What needs to be done:
Your answer must be an exact copy of the data, without any pictures.
== Segment start ==
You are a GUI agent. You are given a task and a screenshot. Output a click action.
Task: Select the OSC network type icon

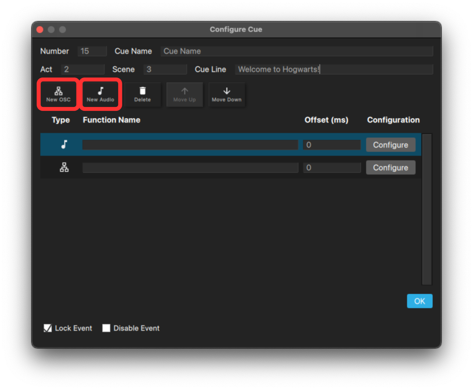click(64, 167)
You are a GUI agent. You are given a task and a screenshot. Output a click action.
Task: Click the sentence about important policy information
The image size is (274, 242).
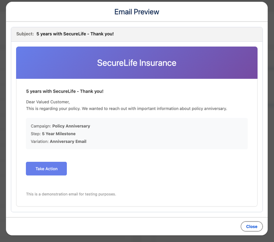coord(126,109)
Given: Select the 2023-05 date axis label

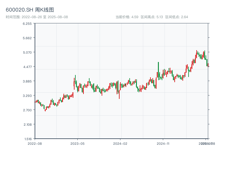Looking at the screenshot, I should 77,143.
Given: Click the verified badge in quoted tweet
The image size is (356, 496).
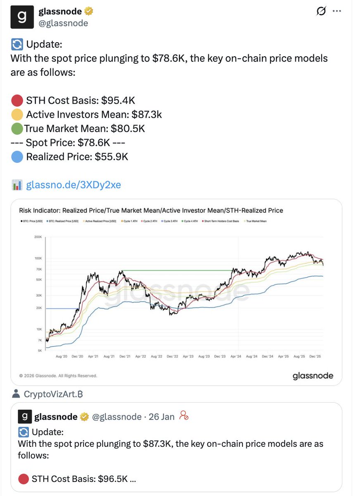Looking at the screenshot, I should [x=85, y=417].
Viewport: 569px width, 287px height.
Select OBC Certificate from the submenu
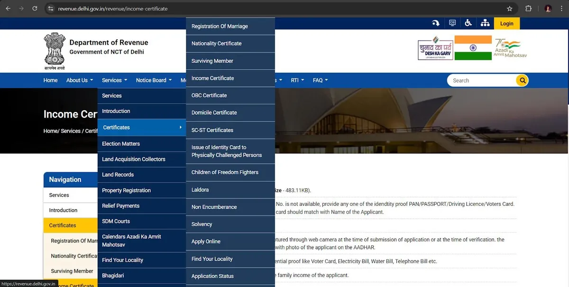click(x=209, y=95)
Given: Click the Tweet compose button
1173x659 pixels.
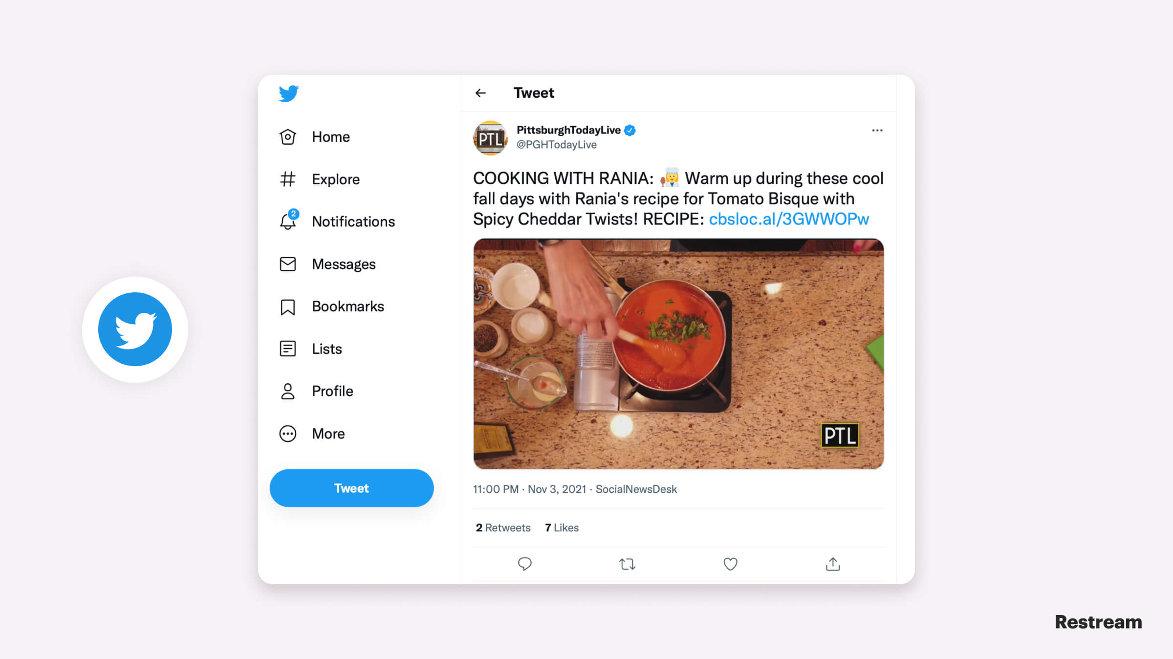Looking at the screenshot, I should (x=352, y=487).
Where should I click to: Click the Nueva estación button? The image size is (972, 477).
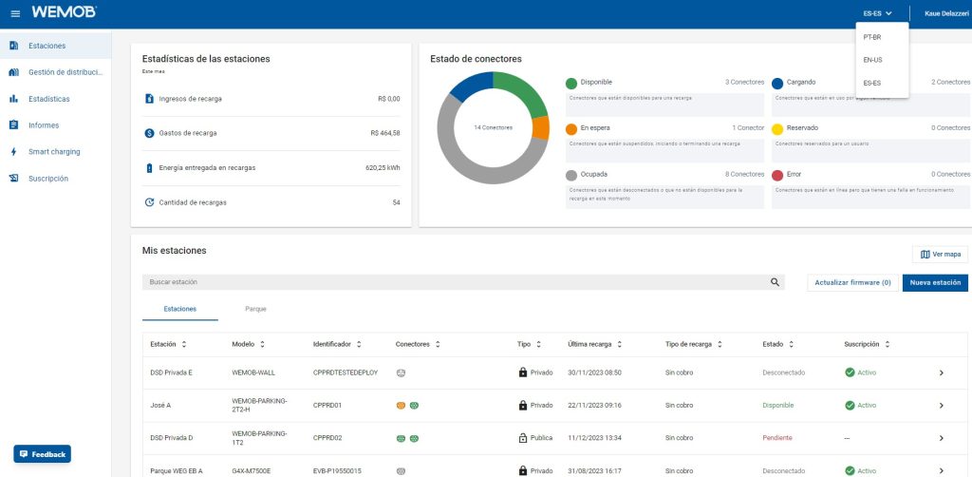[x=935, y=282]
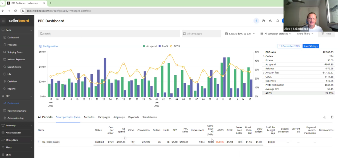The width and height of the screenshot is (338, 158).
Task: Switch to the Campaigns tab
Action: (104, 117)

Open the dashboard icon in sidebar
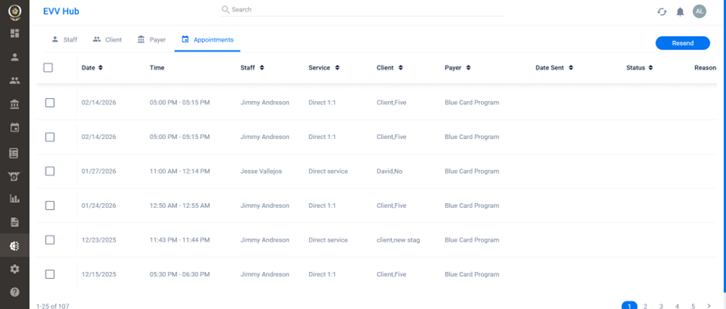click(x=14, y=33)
== Segment end ==
Response area:
You are a GUI agent. You are given a task and a screenshot. Output a click action.
Task: Select the OSC network type icon

click(64, 167)
You are a GUI agent. You are given a task and a screenshot. Output a click action.
Task: Click the sentence about important policy information
The image size is (274, 242).
coord(126,109)
Given: Select the 2023-05 date axis label

Looking at the screenshot, I should 77,143.
Given: Click the verified badge in quoted tweet
The image size is (356, 496).
Looking at the screenshot, I should [x=85, y=417].
Viewport: 569px width, 287px height.
Select OBC Certificate from the submenu
click(x=209, y=95)
Given: Click the Tweet compose button
1173x659 pixels.
Looking at the screenshot, I should (x=352, y=487).
Where should I click to: Click the Nueva estación button? The image size is (972, 477).
[x=935, y=282]
The width and height of the screenshot is (338, 158).
Task: Switch to the Campaigns tab
Action: (104, 117)

Open the dashboard icon in sidebar
click(x=14, y=33)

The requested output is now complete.